I thought I would quote the occasions when Jones mentions translation and/or translators.
At first glance, this story appears to be rather critical of the Chinese translators involved. If we give them the benefit of the doubt, perhaps it just expresses the fact that they could not immediately take in what was to their mind radical input, even if it did come from the author himself. Perhaps professional translators might have responded faster and better compared to these academics who had taken on the task.
Sleepers Wake!, aka Sleepers Wake! Technology and the Future of Work: Wikipedia article, Review.
p347-8:
In Chengdu I met the Chinese translators of Sleepers Wake!, three academics from the University of Western China. ... The censors were troubled by what seemed to be a religious reference. This turned out to be a joke based on an ambiguity in the word 'work', set out at the start of Chapter 4:
Q. How many people work in the Vatican?
A. About half.
ANSWER ATTRIBUTED TO POPE JOHN XXIII.
I said, 'If the censors complain, just cut the material out'. My translators said, 'No. That would not be faithful to the intention of the author'. I said, 'But I am the author, and I say you can do it'. They did not see it my way.p401:
The Executive Board (of UNESCO) had some distinguished members. I was closest to Talat Halman, formerly Turkey's Ambassador to the United Nations and Minister for Culture, rewarded with a British knighthood (GBE) for having translated Shakespeare's sonnets. I was told, not by Talat, that the Turkish versions were an improvement on the original.Now that is saying something. First about Talât Sait Halman as a translator. Also a reminder that a translation can sometimes be "an improvement on the original", even when the original is itself considered to be a masterpiece.
p427:
[As A. J. Krailsheimer — aka AJK, a scholar at Christ Church, Oxford — Jones' preferred translator of Pascal's Pensées notes:] 'He is addressing a person well versed in the social graces, familiar with the world of the great and its pastimes ... informed about the discoveries of contemporary science, a critic of style and fashion, priding himself on being a hardheaded rationalist.' (Blaise Pascal, Pensées, pp xxii, x.)Works and translations by A. J. Krailsheimer here.

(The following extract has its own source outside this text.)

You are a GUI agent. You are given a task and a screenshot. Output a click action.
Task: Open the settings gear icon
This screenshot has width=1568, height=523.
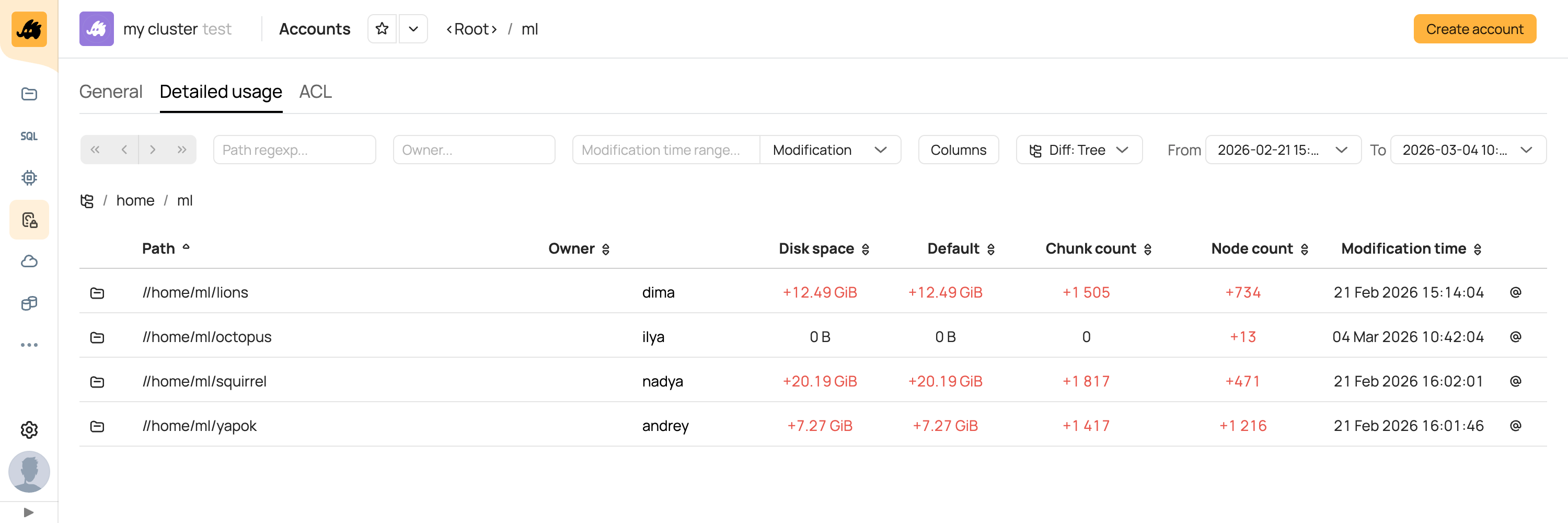click(x=29, y=430)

Googled for A. J. Krailsheimer, but failed to find a biography or any biographical information.
p427:
Pensée No. 200 has long had a personal appeal to me: 'Man is but a reed, the feeblest in nature; but he is a thinking reed (un roseau pensant)'. I suspect that Pascal's 'thinking reed' is an adaptation of Bacon's 'I beseech your Lordships to be merciful to a broken reed'.